Manfred hat geschrieben:Zweifellos macht die Bürokratie in D vieles schwer.
Aber zum ganzheitlichen Managen gehört halt bei uns, auch die Bürokratie mit zu managen.
Wenn ich z.B. einen Versuch mit 12 Monaten Weideruhe machen will, muss ich den halt in der Vegetationsphase beginnen, im Zweifel als Nutzungsnachweis ein paar App-Aufnahmen auf Vorrat machen, und dann im nächsten Jahr wieder beweiden. Oder man nutzt für diese Teilfläche ein Glöz-Altgras und beweidet dieses nach Fristablauf.
Wir sind in der Denkweise sehr nahe .
Ich mache auch gerade genau so einen Versuch auf einer Fläche, die nicht im INVEKOS ist.
Aber die NachweisApp funktioniert nur mit aktuellem Zeit- und GPS- Anhang im Prüfzeitraum.
Mir fehlt die kriminelle Energie, da was zu fälschen, zumal alles von Satelliten übewacht wird.
Mir fehlt aber auch die Geduld und Schreiblust, sowas als Forschungsprojekt durchzuziehen.
Letztlich braucht es in unseren Mittelgebirgen auch eine regelmäßige Mindestbewirtschaftung um der Sukzession Paroli zu bieten.

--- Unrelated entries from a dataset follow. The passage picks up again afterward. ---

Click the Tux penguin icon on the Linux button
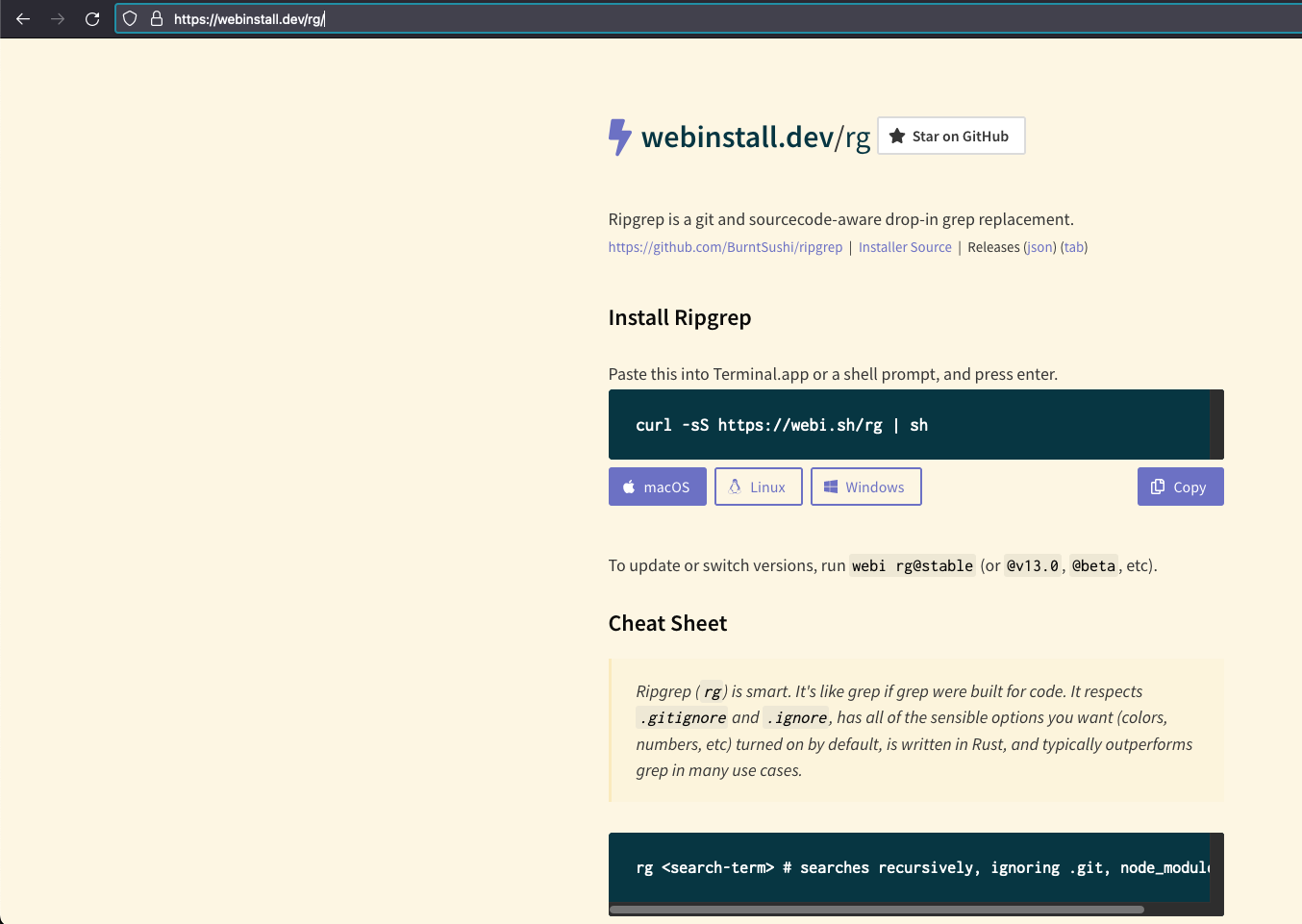This screenshot has width=1302, height=924. [733, 487]
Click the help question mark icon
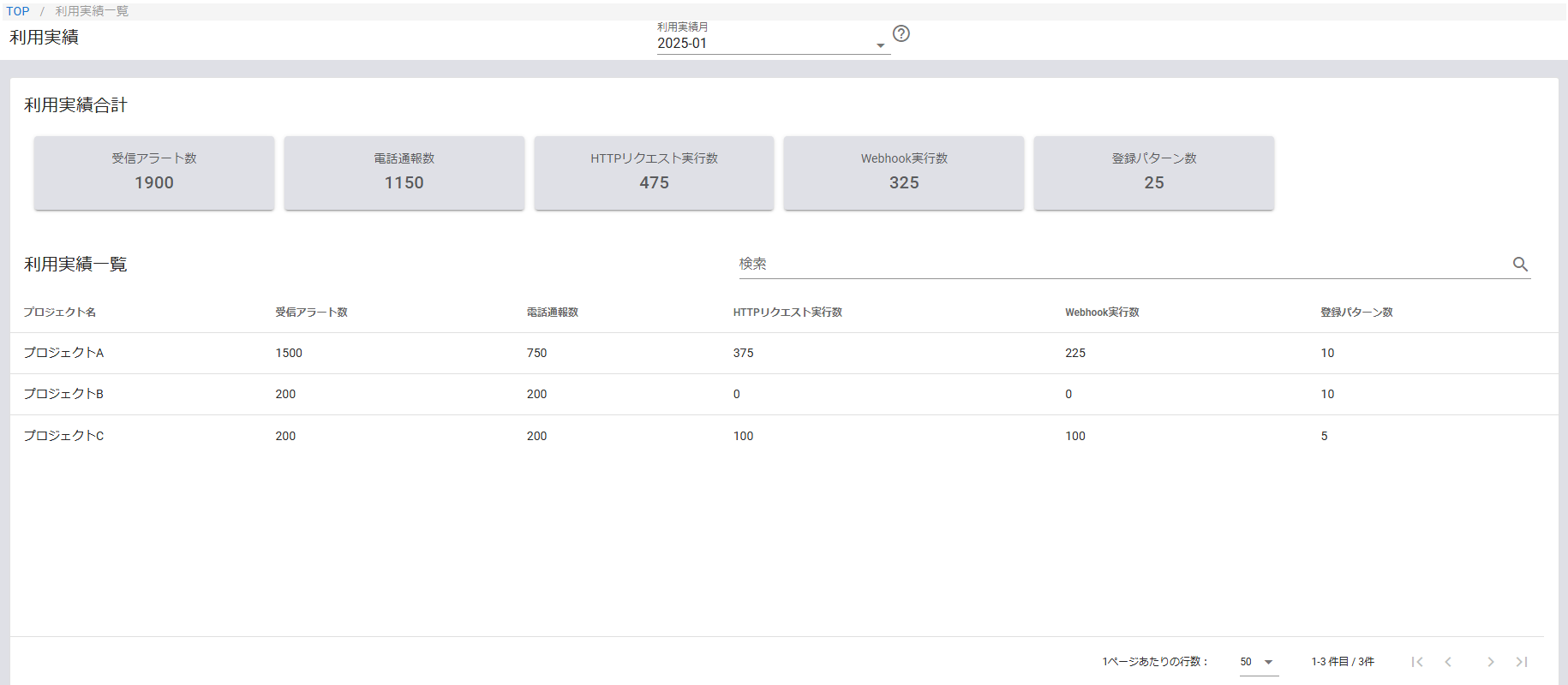 pos(901,33)
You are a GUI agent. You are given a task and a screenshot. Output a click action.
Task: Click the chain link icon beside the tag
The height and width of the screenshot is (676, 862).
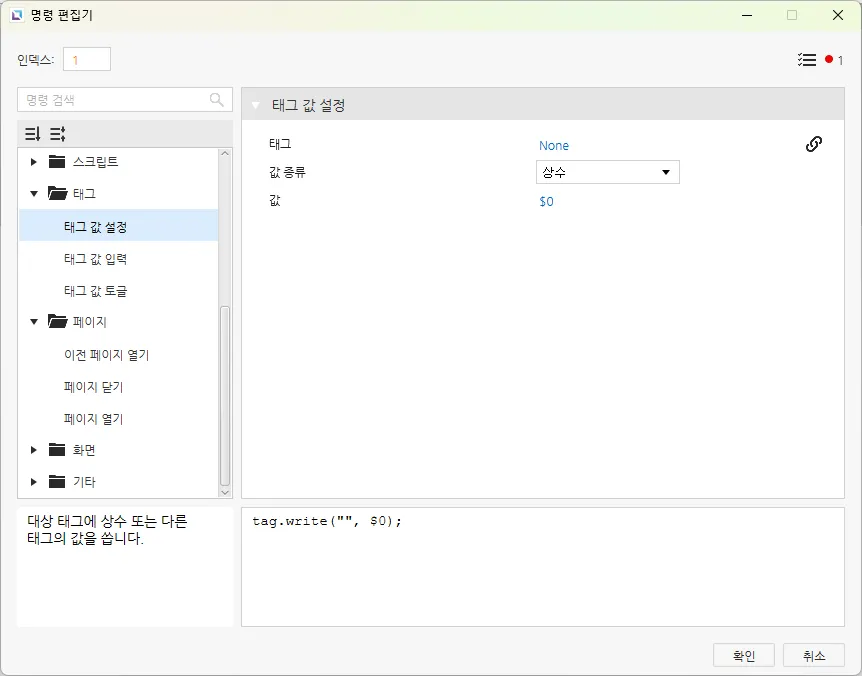pyautogui.click(x=814, y=144)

Ich sehe schon große Unterschiede in Zusammensetzung und Ertrag zwischen den Flächen unterschiedlicher Bewirtschaftung.
So manche Extensivierungsexperimente, die du aus dem Ausland beschreibst , haben Agrarbetriebe im Osten schon mehr oder weniger bewusst in den letzten 30 Jahren durchgeführt.
Der dt. Grünlandverband um H. Hochberg hat davon auch einiges zusammengetragen und ausgewertet.